**EXTRAIT DE PAGE:**
>>>>>

Une variété nouvelle, rencontrée plusieurs fois cette semaine, est le joggeur du matin entrainant à ses côtés, en laisse ou pas, son chien qui pourtant aimerait si fort musarder d’un bris de lame à un autre canidé. Remarquons que l’inverse n’est jamais vrai et qu’aucun chien à cette heure n’a été vu faisant courir son maître à l’insu de son plé gré comme disait il y a peu un célèbre joggeur sur roues.

Au retour, le (ou la) promeneur du matin regarde du haut de la dune, tel le sage, la plage se remplir et la chaleur s’étendre lourdement.

Hasards de lecture

Parmi mes plaisirs d’été, l’un qui n’est pas si innocent : apporter par grands sacs les journaux que je n’ai pas pu lire pendant l’année, et les lire ici, aux hasards des sacs, sans regarder la date, que l’on devine d’ailleurs assez vite.

Quelle malignité à cela ? Modeste mais pas moins gourmande. Découvrir a posteriori les déclarations de l’un ou de l’autre, que les faits ont démentis, voir la rivière couler et emporter tant de cadavres qui ne sont pas même des ennemis, entendre l’actualité dévorer ses héros et les oublier en trois jours, pouvoir trier dans les pages ce qui perdu toute importance et au contraire garder ce qu’on n’aurais sans doute pas aperçu le jour même…

Tout cela donne en plus une grande impression de richesse : les journaux et magazines que je conserve jusqu’à l’été prochain ne sont pas les plus mauvais. L’abondance d’informations, le nombre de dossiers, de vrais reportages permet de mesurer notre chance. Une grande part de ce qu‘écrit la presse passe bien les semaines et les mois et me procure chaque année une grande encyclopédie du temps juste passé dont malheureusement j’oublierai beaucoup.

Il y a aussi les petites perles qui ne sont pas moins goûteuses après quelques mois. Un dossier « décryptages » du Monde, en date du 14 mai, était consacré à la Chancelière Angela Merkel. Celle qu’on appelle souvent, et sans doute à raison « la femme la plus puissante du monde ». Et au passage aussi la plus populaire des chefs d’Etat Européens.

Féministe à sa façon, Angela Merkel a ce mot « Je ne suis pas vaniteuse, je sais utiliser la vanité des hommes ». Le petit Nicolas lui fournit sans doute ample matière, mais au moins est-il prévenu.

<<<<<

**LISTE DES LIGNES:**
>>>>>

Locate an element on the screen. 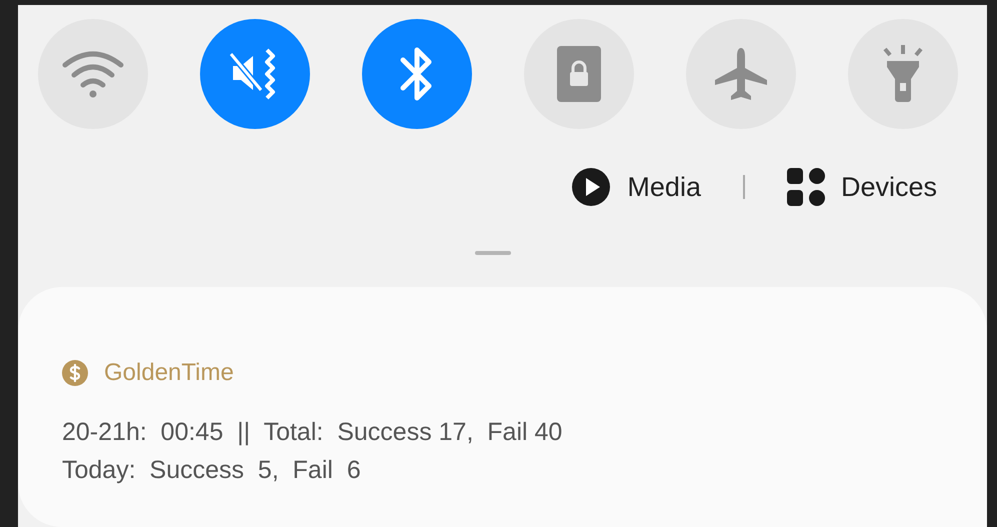 Image resolution: width=997 pixels, height=527 pixels. grid-icon is located at coordinates (806, 187).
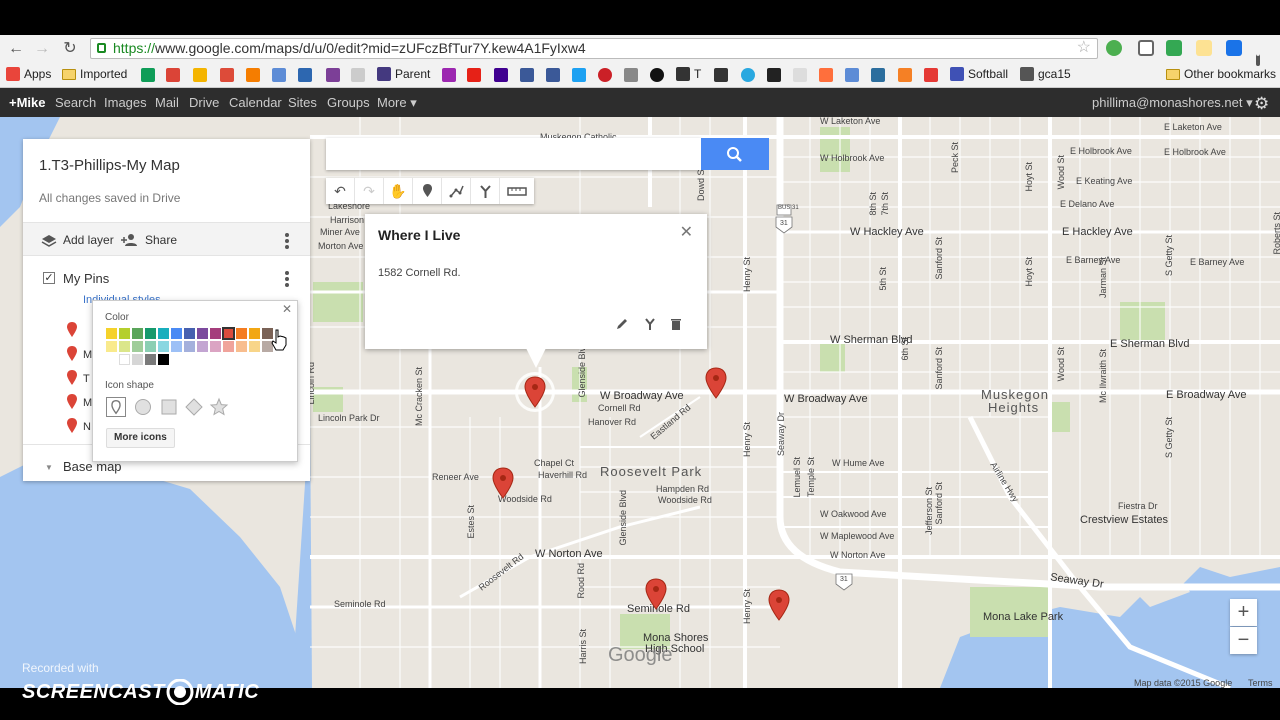  What do you see at coordinates (650, 324) in the screenshot?
I see `directions-icon` at bounding box center [650, 324].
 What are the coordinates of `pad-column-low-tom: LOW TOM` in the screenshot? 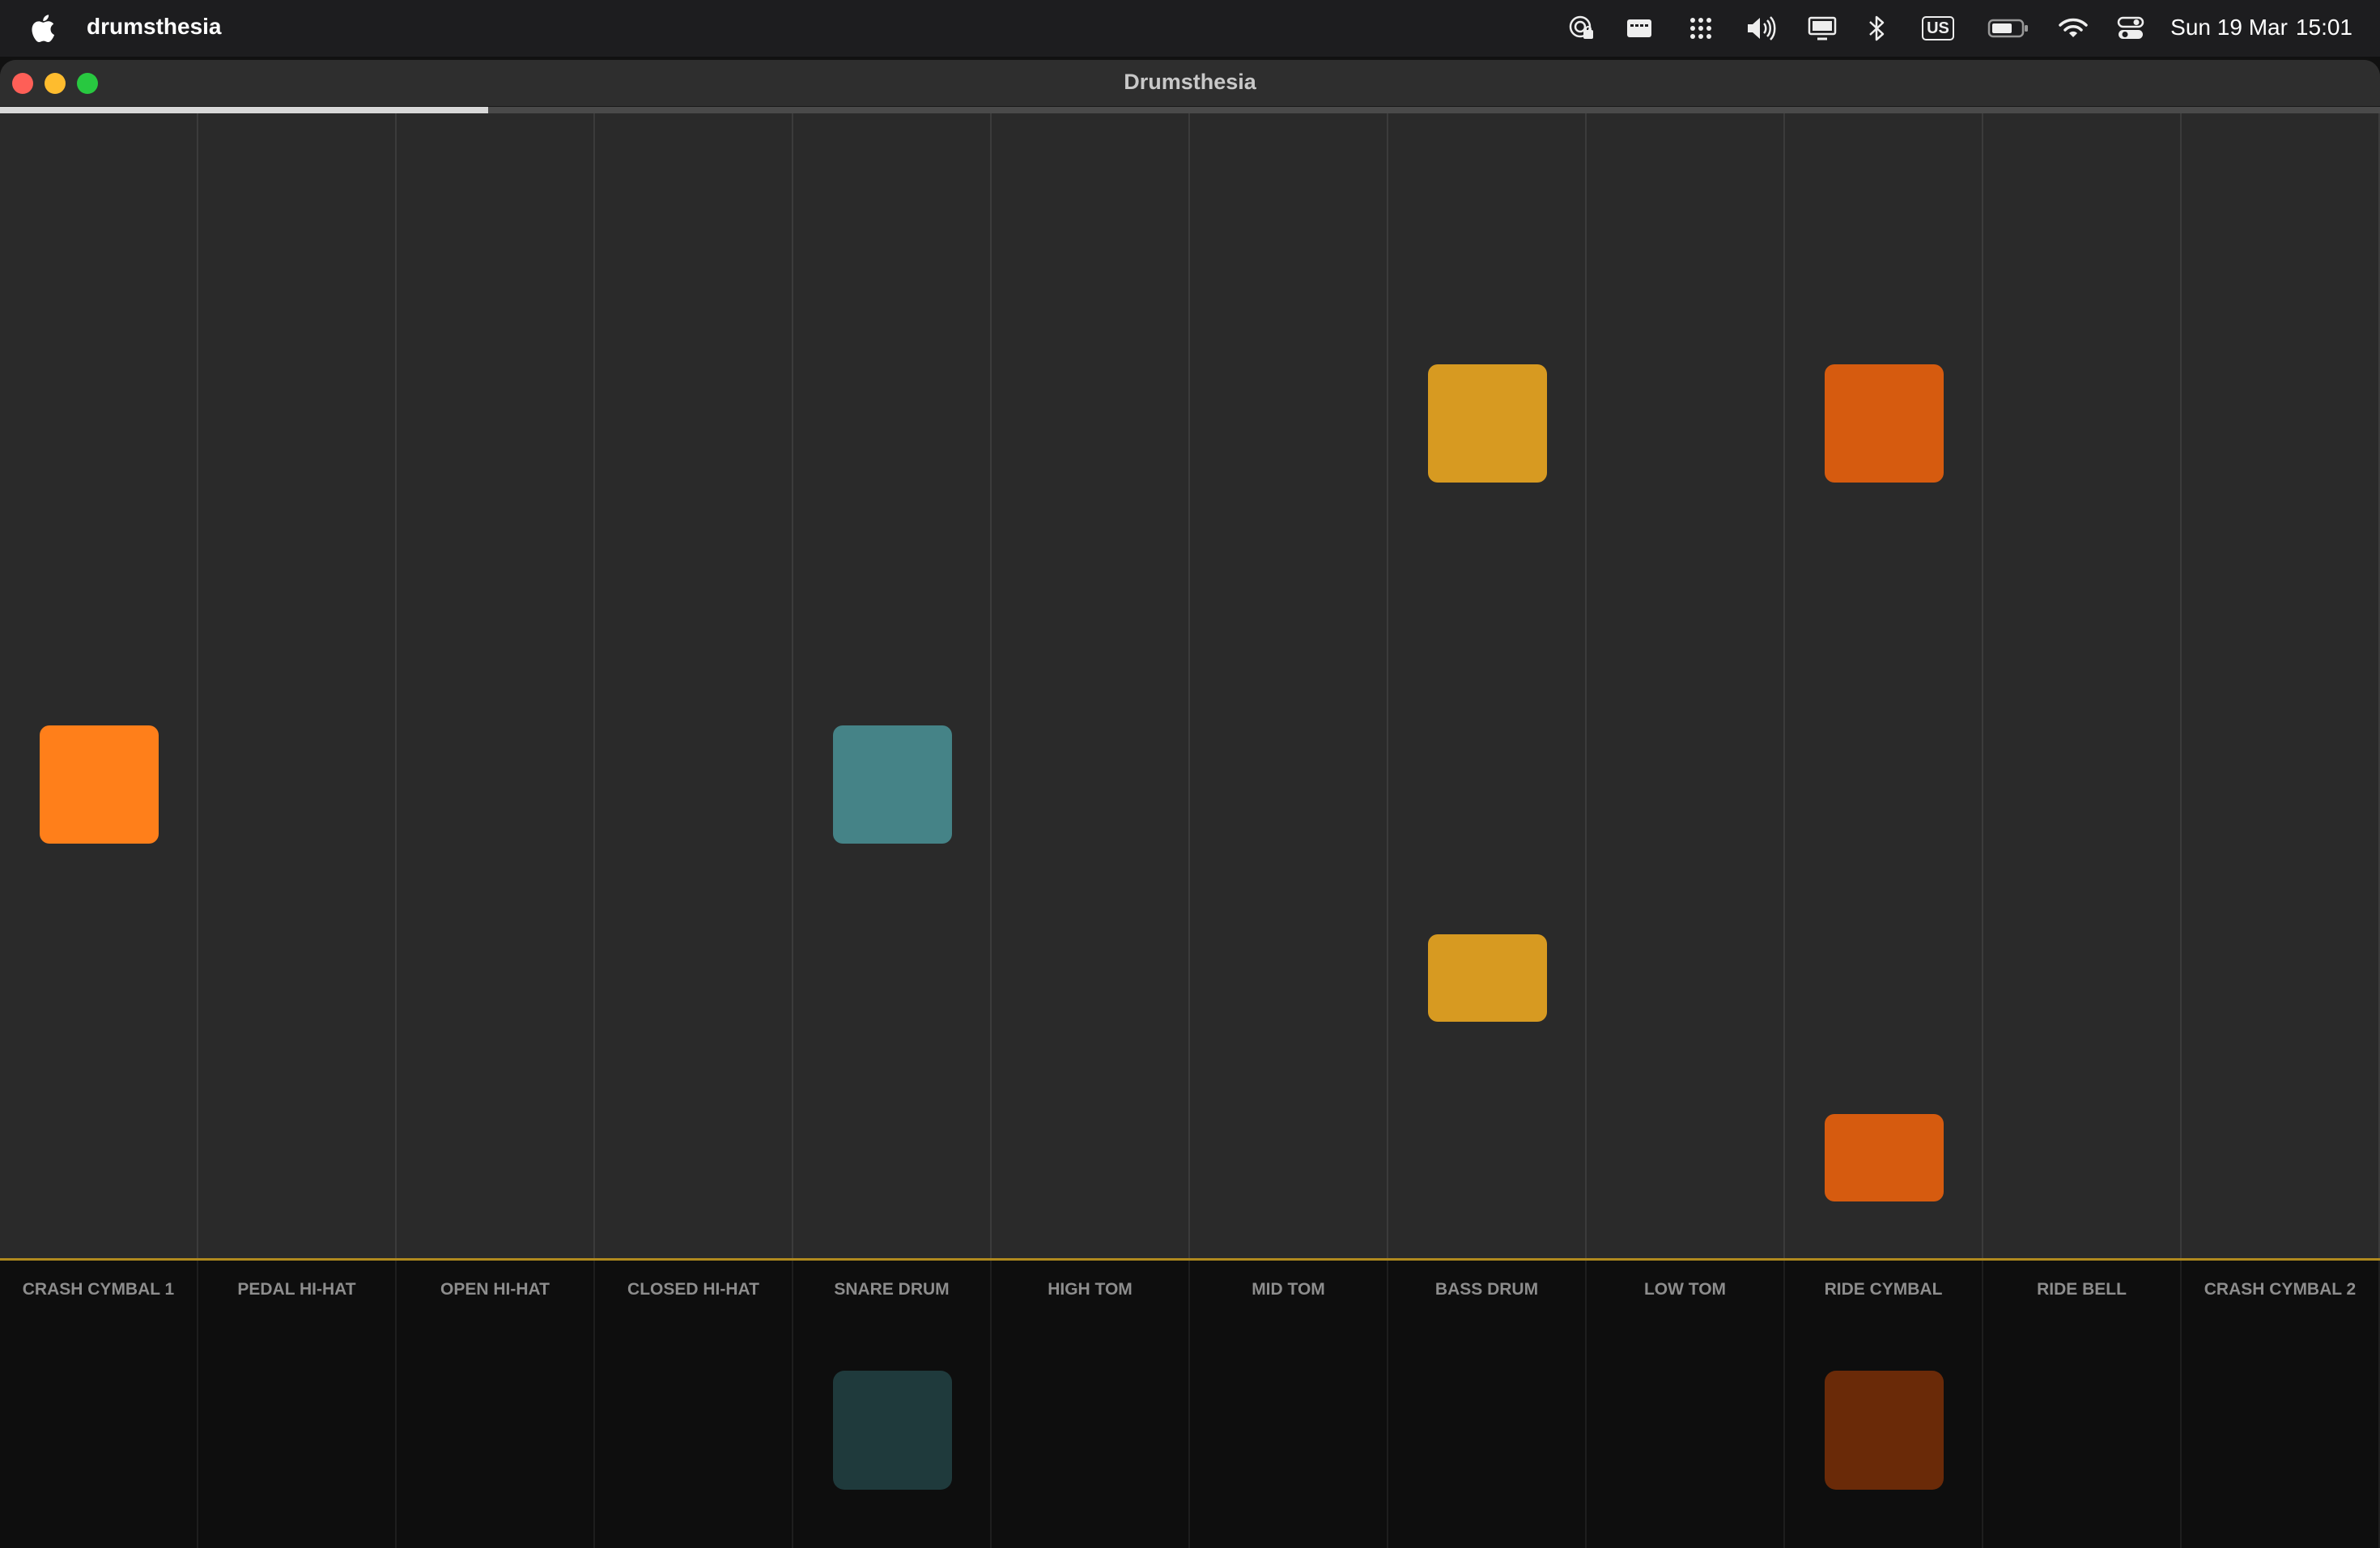 It's located at (1686, 1404).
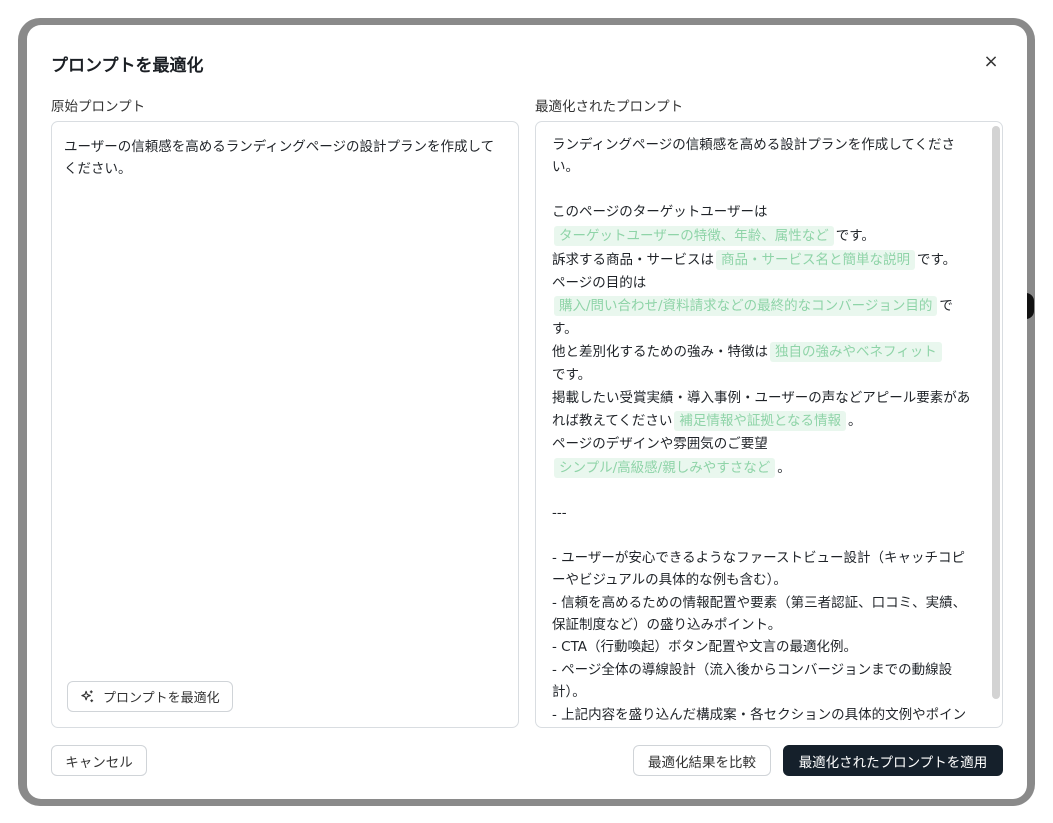  I want to click on optimized-line-goal: ページの目的は 購入/問い合わせ/資料請求などの最終的なコンバージョン目的 です。, so click(762, 306).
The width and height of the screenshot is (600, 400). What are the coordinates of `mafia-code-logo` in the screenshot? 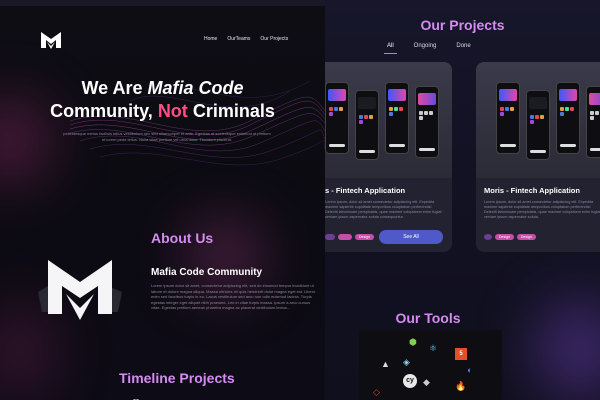 It's located at (51, 40).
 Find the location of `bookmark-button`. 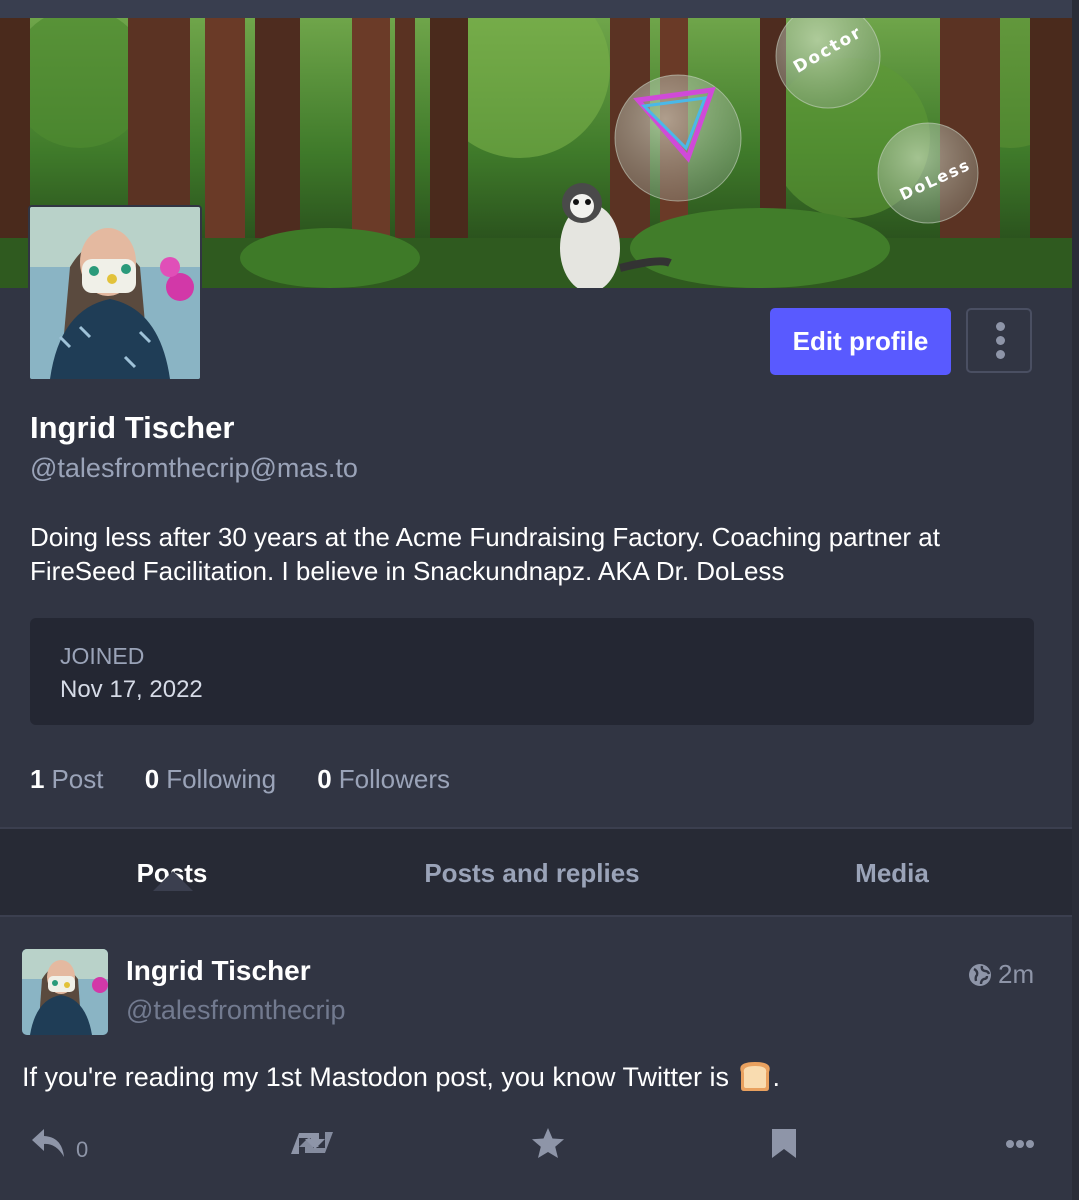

<<<<<

**CONSIGNE:** Dans l'extrait sur la lecture des vieux journaux, recopie tout depuis « Tout cela donne » jusqu'à « malheureusement j’oublierai beaucoup. », en changeant « magazines » en « revues ». Les lignes ci-dessus ne jouent aucun rôle dans ce travail.

**RÉPONSE:**
Tout cela donne en plus une grande impression de richesse : les journaux et revues que je conserve jusqu’à l’été prochain ne sont pas les plus mauvais. L’abondance d’informations, le nombre de dossiers, de vrais reportages permet de mesurer notre chance. Une grande part de ce qu‘écrit la presse passe bien les semaines et les mois et me procure chaque année une grande encyclopédie du temps juste passé dont malheureusement j’oublierai beaucoup.